(RECORDS SHOWN)
Start of Block

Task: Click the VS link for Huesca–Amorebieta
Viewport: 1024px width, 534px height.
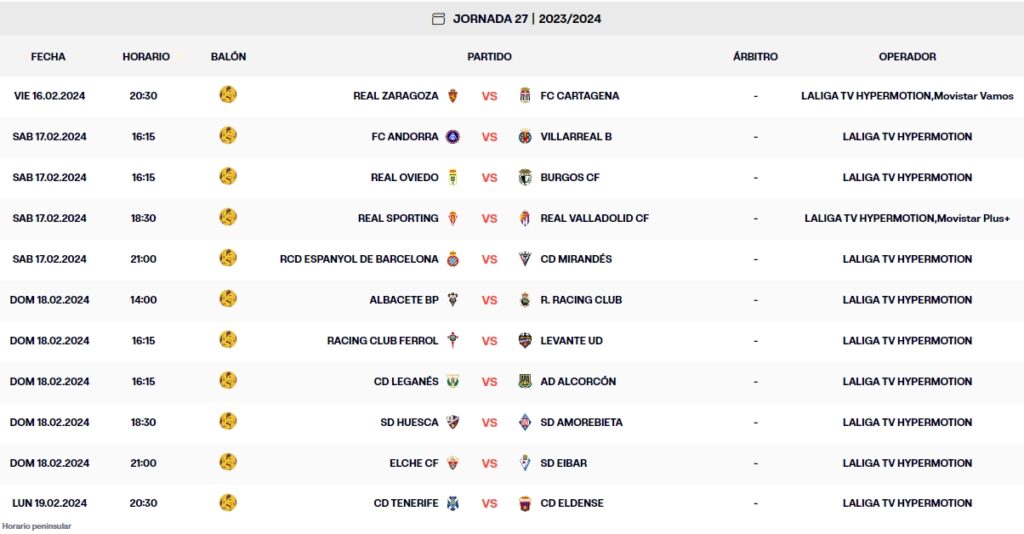Action: click(489, 422)
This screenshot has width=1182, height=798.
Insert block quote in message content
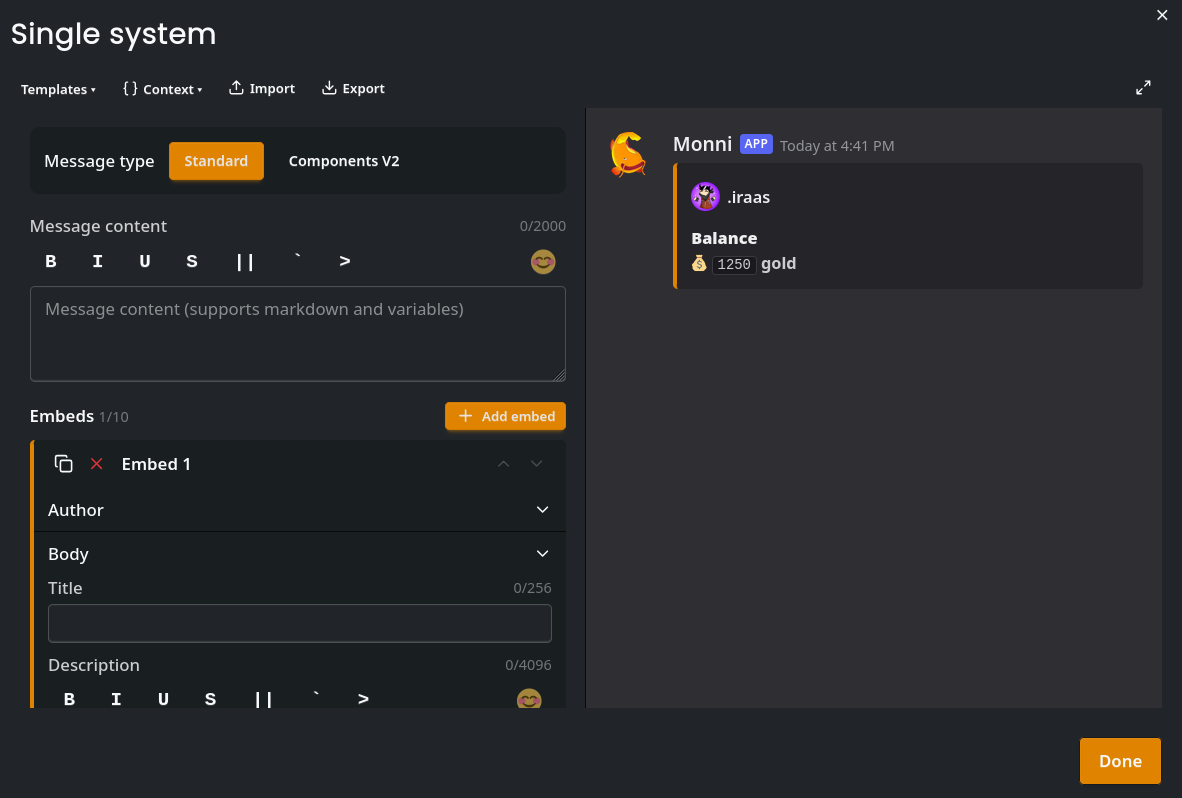345,262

End of Block

Starting at the line that holds "Viewport: 1024px width, 534px height." and stopping at the last line of the listing above, write out each line exactly as it appears, and omit the pictures.

Viewport: 1024px width, 534px height.
Action: click(489, 422)
This screenshot has width=1182, height=798.
Insert block quote in message content
345,262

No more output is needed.